WORK REQUEST -
The data that follows is to be copied exactly, with each image removed.

RECORDS PROVIDED -
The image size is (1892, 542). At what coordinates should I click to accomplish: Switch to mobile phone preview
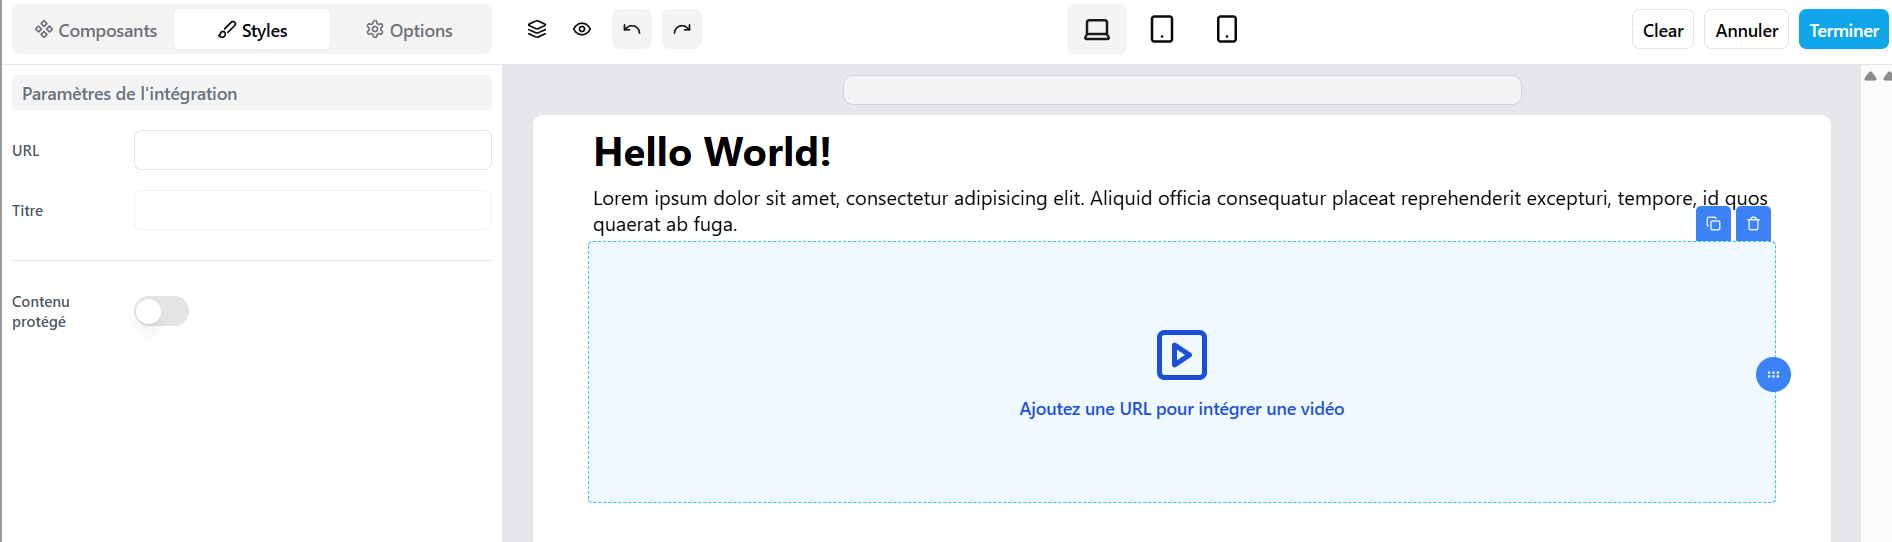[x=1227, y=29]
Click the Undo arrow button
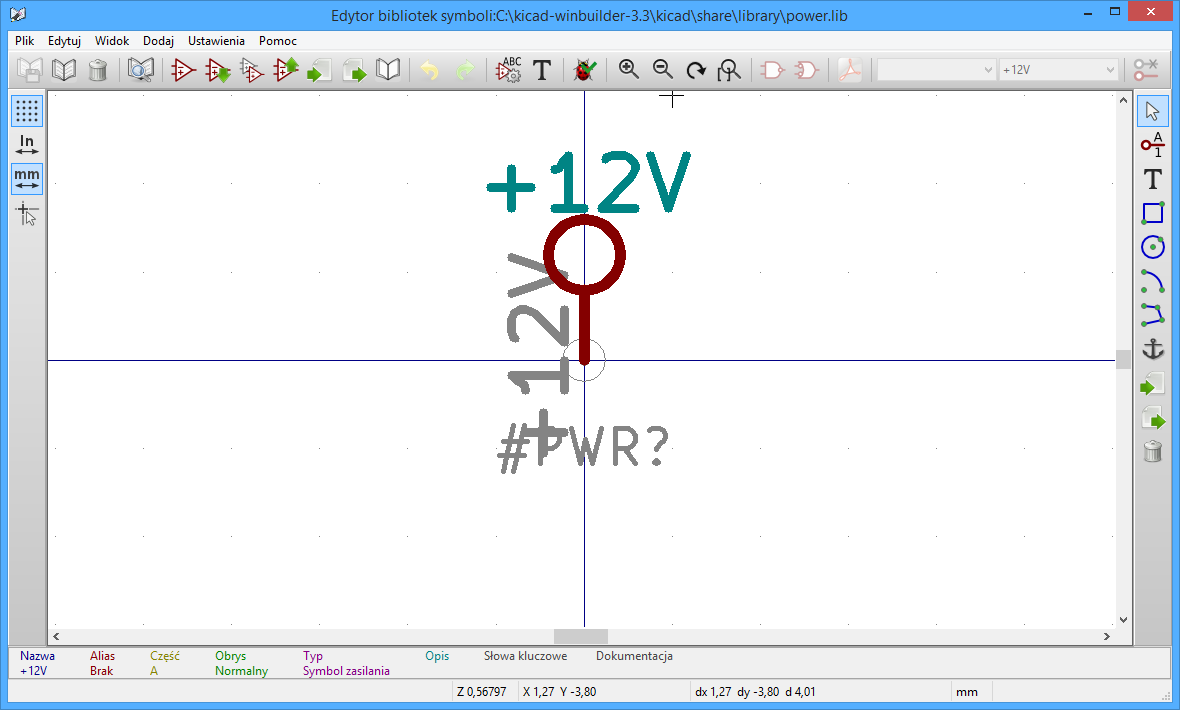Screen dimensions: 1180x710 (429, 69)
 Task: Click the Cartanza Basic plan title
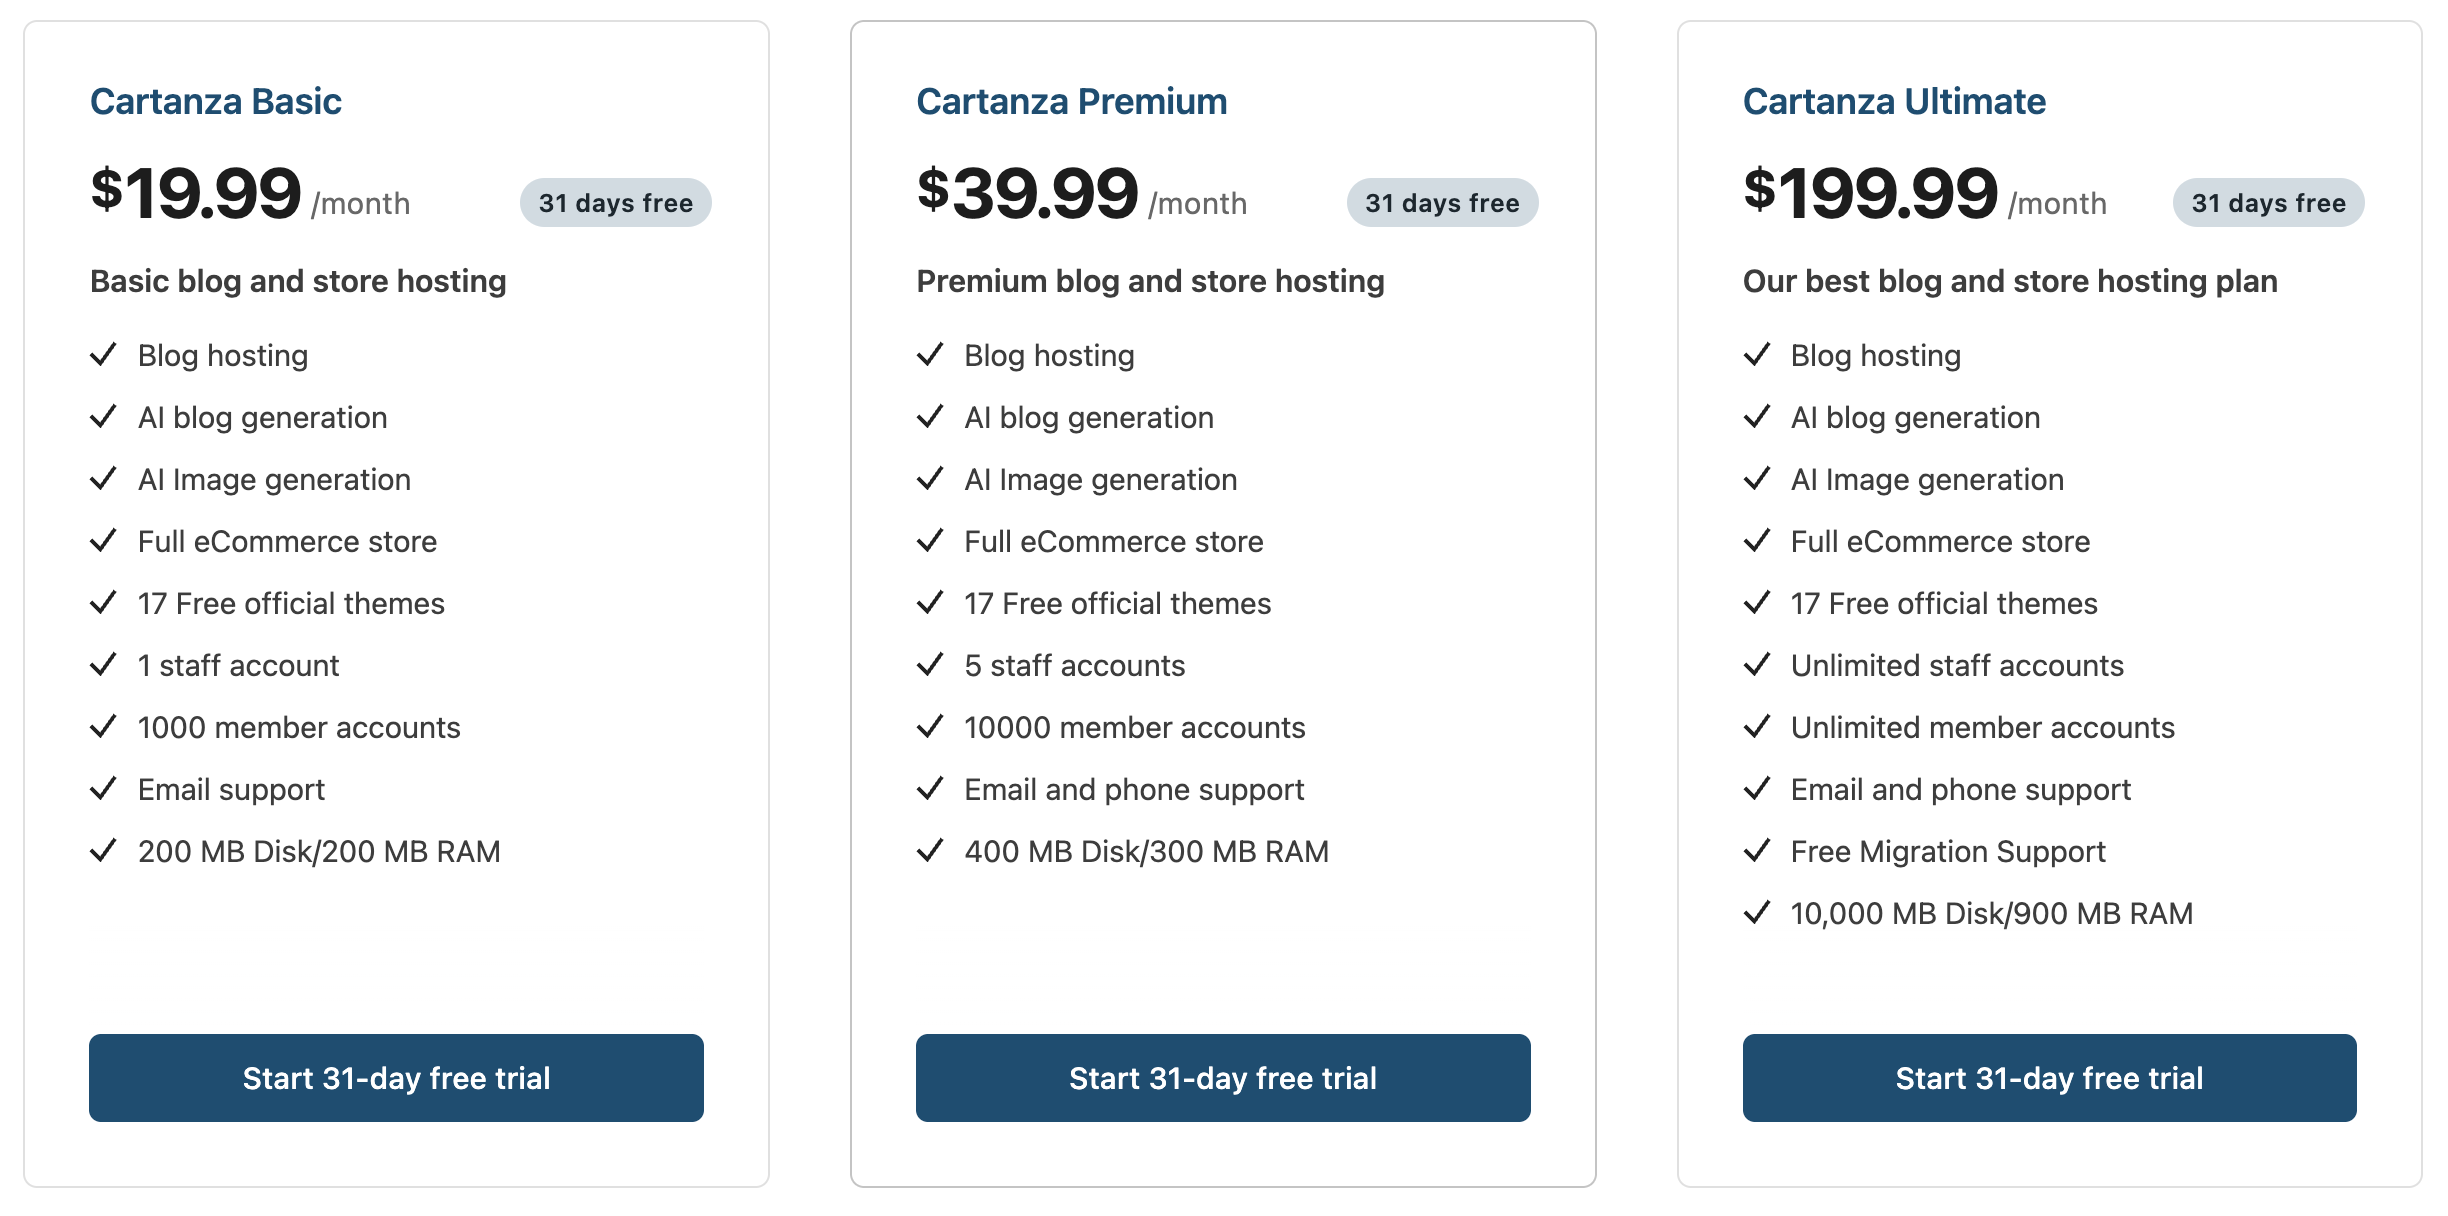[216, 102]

EXERCISE SOLUTION -
The image size is (1892, 542). At what coordinates should I click to accomplish: Switch to mobile phone preview
[x=1227, y=29]
Click the Undo arrow button
Screen dimensions: 1180x710 (429, 69)
 Task: Click the Cartanza Basic plan title
[216, 102]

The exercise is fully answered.